THE EXERCISE:
Copy out, word for word, the lines that run from the one containing "The width and" through the last of the rows below.

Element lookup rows
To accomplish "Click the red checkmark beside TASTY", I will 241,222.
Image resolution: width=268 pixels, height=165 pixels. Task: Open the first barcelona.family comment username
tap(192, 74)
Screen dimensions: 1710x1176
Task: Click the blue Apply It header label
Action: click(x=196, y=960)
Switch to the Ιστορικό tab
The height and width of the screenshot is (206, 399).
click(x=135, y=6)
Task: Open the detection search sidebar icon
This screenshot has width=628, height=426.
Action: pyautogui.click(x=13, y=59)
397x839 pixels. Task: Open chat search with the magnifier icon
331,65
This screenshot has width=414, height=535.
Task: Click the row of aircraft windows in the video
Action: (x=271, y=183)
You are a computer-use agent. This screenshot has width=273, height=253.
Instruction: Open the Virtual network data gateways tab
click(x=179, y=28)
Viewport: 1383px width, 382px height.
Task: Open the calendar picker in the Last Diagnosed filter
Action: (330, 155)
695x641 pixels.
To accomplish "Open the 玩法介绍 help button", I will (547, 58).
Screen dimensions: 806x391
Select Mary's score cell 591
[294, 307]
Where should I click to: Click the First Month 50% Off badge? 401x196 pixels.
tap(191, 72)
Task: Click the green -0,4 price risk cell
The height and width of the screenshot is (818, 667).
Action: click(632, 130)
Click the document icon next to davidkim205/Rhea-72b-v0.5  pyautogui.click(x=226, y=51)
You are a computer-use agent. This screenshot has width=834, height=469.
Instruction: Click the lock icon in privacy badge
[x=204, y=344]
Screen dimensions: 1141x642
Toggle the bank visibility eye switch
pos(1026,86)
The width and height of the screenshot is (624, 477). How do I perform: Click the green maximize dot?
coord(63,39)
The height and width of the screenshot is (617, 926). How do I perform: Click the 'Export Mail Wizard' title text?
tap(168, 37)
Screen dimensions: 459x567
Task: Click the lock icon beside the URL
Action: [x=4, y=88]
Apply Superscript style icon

OUTPUT OF THE TASK:
The width and height of the screenshot is (624, 477). How do I perform: Click the green maximize dot?
coord(63,39)
The height and width of the screenshot is (617, 926). How do I perform: Click the 'Export Mail Wizard' title text?
tap(168, 37)
Screen dimensions: 459x567
Task: Click the lock icon beside the URL
Action: [x=4, y=88]
Apply Superscript style icon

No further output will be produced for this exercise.